§ ACTIVITIES:
**A)** In the Denver restaurant column, rewrite the passage starting at "For now, Clair" and ending at "Avenue will be.", changing "roundsman" to "line cook".
**B)** According to the Denver restaurant column, on what date did Potager roll out its late-summer menu?

§ DOCUMENT SECTION:

_ _ _ _ _ _ _

Chef Teri Rippeto and sous Mary Kay Bader just rolled out Potager's late-summer menu on August 5 and will be serving it until the first of the autumn produce starts coming in. They're featuring a summer market's worth of good flavors and simple combinations -- just reading the menu fills your head with the sound of crickets, the feel of splintery picnic benches and the smell of sweet corn roasting.

Upside-down tomato tart with feta cheese and mint; river oysters with lemon verbena ice; a salad of grilled shrimp, watermelon, cucumber and Haystack Mountain goat feta with mint syrup; summer tomato salad with fresh basil; brined Niman Ranch pork loin with gingered peach chutney, green beans, summer squash and currants. These aren't just menu items, they're pure expressions of a season as seen through one chef's eyes, as tasted through one chef's memories. And when a kitchen is cooking like that, the food can't be anything but unique.

Speaking of unique, you'd have to look far and wide for another Midwest/Southwest/ Cajun-style spaghetti-Western cowboy diner with a brick-walled Gernsback atomic-alien theme like Atomic Cowboy, the two-month-old restaurant/bar at 3237 East Colfax Avenue. The Cowboy -- brought to life by two of the most dedicated restaurant cultists in Denver right now, Leigh and Robert Thompson, who also own B-52 Billiards and Brasserie Rouge ("Obsession," November 27, 2003) -- is already a favorite haunt among the regulars on that stretch of Main Street USA. It's got everything anyone could want in a diner: good grub served with no fuss, six kinds of salsa to go with the house chips, garlic fries, peanut-butter pie, friendly bartenders, booths covered in cowhide, scantily clad pinup girls straddling Looney Toons rockets, and a kitchen that's open until 1 a.m. every night.

When I first talked to the Thompsons about their plans for Atomic Cowboy, Robert said they were going for "Mark Miller-style cowboy cooking in a place that's a cross between David Lynch and the Wild West. But, you know, with aliens." That's pretty much what they've given us. And because Mezcal and the Goosetown Tavern are within staggering distance, I'm certain the place will look even better two years out, after the crowds have had a chance to break it in a little.

Leftovers: Clair de Lune closed up shop with a final night of service last Saturday. C'est la vie, c'est la guerre.

"You know how it is," chef/ owner Sean Kelly says. "You just gotta pick a date." And though things had been looking up at the little restaurant that couldn't over the past couple of weeks (a fully committed Tuesday, for example, just last week), Kelly knows it was mostly just folks coming in to say goodbye. "And you know, not just money-wise, but spiritually, it feels good to go out busy," he adds. "No one wants to close with four tables on a Saturday night."

For now, Clair is going to remain dark. Kelly and his remaining crew, including roundsman Seth Black, will spend the rest of the month sitting out the worst of the heat and messing around with the space to see what they can come up with in terms of a new concept. But no one, not even Kelly, is sure what the new incarnation at 1313 East Sixth Avenue will be.

"You'll know when I know," Kelly tells me. And the same goes for you folks out there in Hotcakesland.

And finally, Denver may be losing Clair de Lune, but we're gaining another restaurant in a hole that, just last week, I was worrying would never be filled -- the space in Regatta Plaza, at 12200 East Cornell Street in Aurora, that once held the excellent Maruti Narayan's. But even as I wrote that, a new occupant was calling the place home. Denver Woodlands -- a vegetarian, kosher Indian restaurant and bakery featuring pastries, Indian dosas and a full menu of made-from-scratch Southern Indian dishes -- opened in that very spot just a few weeks ago. And if the crowds there last Saturday night were any indication, Denver Woodlands should be seeing plenty of green.

_ _ _ _ _ _ _

(Stored items)

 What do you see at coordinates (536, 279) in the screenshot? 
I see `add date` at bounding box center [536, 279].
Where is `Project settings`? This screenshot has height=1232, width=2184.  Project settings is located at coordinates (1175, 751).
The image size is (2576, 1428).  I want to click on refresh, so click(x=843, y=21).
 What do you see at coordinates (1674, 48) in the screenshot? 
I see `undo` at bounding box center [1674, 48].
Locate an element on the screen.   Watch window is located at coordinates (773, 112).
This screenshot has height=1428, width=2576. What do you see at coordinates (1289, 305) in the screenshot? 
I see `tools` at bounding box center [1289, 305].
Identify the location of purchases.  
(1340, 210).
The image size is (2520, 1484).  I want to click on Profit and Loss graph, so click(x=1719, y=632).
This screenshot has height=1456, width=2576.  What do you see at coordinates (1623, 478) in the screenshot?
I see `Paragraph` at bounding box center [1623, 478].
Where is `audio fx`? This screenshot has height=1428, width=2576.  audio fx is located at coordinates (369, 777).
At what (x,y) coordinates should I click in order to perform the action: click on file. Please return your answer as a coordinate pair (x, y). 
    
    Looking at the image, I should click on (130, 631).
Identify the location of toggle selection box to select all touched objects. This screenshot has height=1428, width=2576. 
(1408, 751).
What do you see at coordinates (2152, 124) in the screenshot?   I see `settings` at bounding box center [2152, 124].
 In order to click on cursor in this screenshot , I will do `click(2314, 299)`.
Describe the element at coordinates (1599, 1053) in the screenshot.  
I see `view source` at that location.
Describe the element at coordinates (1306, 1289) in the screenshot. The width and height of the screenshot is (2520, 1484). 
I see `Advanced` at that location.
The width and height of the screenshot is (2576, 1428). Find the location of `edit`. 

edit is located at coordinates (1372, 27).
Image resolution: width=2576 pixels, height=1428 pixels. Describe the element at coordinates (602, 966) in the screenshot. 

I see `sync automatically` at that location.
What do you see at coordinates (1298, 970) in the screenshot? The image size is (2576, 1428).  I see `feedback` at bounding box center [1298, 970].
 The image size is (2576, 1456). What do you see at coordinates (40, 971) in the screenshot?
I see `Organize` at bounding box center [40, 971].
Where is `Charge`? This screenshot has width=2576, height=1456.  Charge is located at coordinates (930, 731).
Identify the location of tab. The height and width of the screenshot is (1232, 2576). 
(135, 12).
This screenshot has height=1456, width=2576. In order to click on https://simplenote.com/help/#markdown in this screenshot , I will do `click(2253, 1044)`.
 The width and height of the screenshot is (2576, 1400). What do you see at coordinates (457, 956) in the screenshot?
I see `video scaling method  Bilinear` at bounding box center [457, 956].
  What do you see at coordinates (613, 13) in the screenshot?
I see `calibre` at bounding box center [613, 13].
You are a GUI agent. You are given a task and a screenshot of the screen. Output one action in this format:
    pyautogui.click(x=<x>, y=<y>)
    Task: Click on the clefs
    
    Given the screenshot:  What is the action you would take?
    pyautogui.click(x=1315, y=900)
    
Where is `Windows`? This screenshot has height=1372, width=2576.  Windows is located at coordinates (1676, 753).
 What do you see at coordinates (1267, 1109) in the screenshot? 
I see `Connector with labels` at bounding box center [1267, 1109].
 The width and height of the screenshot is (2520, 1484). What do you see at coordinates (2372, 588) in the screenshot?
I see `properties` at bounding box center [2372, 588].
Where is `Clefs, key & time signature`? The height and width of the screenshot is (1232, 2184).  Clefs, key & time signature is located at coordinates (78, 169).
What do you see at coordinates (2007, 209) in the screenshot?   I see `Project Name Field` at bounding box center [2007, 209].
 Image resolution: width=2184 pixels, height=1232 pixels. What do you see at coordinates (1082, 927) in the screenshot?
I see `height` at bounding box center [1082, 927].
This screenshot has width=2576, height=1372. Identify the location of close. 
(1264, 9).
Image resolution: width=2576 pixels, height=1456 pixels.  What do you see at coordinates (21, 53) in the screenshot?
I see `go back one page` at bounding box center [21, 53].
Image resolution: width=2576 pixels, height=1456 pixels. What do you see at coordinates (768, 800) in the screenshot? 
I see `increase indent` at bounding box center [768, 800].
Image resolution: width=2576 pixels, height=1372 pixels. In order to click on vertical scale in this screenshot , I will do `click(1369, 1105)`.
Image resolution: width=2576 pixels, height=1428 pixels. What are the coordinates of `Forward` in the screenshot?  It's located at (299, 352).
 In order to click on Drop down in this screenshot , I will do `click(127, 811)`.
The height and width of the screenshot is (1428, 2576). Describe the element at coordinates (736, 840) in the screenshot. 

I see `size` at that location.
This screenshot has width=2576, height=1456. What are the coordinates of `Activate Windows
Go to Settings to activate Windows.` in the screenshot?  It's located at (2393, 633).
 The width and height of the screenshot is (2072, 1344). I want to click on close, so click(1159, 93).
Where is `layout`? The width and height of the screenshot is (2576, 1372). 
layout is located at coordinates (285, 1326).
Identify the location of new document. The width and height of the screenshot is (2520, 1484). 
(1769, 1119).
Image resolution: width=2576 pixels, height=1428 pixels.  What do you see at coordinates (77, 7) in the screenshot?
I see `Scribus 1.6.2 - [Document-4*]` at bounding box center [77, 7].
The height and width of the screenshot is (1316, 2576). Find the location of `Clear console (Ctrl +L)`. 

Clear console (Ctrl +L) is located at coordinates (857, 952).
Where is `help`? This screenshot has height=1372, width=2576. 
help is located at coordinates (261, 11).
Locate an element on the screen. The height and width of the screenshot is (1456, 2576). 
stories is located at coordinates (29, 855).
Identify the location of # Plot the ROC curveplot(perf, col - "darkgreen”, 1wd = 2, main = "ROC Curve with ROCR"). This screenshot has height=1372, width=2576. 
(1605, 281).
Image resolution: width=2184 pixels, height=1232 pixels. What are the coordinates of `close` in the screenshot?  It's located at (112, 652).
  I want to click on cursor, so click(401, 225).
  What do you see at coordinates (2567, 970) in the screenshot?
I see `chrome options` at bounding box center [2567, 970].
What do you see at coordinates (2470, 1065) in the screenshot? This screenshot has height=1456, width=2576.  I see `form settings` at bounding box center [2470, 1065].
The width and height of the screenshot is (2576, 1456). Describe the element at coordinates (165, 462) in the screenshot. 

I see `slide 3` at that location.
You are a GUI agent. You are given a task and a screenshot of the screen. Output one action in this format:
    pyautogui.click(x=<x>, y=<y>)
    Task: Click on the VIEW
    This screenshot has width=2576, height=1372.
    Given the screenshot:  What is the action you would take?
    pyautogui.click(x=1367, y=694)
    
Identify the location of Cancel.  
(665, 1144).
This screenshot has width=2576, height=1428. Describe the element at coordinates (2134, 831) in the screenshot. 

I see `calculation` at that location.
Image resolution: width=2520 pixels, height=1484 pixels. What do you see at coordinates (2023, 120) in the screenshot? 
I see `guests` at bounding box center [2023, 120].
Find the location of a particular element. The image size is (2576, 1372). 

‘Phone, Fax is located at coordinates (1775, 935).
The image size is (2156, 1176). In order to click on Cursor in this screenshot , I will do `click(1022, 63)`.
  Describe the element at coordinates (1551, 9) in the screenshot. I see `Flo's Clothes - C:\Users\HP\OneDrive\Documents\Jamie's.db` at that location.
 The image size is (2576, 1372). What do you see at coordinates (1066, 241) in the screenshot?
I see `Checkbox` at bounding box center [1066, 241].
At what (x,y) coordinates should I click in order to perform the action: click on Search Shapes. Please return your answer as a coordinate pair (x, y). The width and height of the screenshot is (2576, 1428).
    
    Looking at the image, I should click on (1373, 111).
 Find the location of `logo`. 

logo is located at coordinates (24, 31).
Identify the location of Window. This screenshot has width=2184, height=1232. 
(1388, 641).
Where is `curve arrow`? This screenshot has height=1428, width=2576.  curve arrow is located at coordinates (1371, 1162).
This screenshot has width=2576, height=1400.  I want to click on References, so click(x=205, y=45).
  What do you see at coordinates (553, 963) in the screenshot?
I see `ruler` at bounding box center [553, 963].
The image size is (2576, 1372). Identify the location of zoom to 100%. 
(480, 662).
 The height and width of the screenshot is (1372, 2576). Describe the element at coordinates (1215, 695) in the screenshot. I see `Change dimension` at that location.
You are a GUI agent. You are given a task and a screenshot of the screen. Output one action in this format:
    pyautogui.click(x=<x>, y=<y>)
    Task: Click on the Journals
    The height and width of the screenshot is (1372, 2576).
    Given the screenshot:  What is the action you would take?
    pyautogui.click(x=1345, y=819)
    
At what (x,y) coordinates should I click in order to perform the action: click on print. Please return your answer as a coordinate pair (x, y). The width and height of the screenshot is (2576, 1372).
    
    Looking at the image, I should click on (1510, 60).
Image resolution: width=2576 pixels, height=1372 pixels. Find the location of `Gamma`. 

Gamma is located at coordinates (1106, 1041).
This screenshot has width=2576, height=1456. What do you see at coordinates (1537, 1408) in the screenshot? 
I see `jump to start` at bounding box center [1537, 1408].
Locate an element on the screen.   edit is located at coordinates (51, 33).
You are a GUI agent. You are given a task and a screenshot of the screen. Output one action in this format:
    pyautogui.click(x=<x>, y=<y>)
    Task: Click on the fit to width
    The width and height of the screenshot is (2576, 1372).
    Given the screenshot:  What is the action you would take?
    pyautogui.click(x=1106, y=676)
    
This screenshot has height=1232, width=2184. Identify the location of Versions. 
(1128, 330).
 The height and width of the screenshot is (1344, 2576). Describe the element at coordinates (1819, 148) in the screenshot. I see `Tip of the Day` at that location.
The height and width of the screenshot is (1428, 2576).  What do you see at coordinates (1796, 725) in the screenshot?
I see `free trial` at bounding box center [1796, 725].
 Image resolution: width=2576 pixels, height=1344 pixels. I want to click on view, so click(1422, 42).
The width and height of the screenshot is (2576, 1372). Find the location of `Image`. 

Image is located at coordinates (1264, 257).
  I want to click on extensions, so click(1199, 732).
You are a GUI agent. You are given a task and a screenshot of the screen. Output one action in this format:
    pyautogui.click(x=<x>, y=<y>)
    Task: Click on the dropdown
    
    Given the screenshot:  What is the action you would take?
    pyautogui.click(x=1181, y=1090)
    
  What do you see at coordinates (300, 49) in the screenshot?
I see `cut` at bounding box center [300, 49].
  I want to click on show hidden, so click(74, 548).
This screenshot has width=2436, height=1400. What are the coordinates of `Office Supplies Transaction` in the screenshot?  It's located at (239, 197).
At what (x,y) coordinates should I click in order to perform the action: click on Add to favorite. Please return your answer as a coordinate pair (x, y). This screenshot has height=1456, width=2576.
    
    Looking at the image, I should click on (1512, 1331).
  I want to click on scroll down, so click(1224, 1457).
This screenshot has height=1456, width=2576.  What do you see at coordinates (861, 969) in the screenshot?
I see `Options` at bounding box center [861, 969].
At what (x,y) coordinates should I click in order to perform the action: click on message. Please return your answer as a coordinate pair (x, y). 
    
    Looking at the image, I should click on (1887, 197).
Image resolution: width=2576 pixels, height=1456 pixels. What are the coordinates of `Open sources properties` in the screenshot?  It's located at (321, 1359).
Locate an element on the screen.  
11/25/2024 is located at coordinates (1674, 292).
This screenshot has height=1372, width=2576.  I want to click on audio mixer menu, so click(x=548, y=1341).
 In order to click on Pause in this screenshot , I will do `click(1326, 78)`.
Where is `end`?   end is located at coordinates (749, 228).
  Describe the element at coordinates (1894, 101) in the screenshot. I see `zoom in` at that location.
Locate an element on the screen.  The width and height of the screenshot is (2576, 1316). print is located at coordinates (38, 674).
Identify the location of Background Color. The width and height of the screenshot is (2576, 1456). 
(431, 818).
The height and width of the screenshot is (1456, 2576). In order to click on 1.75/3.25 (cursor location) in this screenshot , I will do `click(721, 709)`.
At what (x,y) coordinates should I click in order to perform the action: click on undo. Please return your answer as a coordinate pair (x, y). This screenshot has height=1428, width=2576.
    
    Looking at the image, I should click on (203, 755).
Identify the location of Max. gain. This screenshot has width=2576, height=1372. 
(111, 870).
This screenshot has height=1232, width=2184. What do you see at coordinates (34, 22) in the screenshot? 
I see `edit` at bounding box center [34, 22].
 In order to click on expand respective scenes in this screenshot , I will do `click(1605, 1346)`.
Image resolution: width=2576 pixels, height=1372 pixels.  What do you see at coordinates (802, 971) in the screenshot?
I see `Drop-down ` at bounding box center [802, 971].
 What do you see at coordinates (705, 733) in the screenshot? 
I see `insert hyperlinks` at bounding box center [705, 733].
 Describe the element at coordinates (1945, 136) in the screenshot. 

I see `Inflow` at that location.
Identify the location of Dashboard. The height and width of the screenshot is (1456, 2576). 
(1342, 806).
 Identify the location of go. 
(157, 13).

_ _ _ _ _ _ _

§ EXERCISE RESPONSES:
**A)**
For now, Clair is going to remain dark. Kelly and his remaining crew, including line cook Seth Black, will spend the rest of the month sitting out the worst of the heat and messing around with the space to see what they can come up with in terms of a new concept. But no one, not even Kelly, is sure what the new incarnation at 1313 East Sixth Avenue will be.

**B)** August 5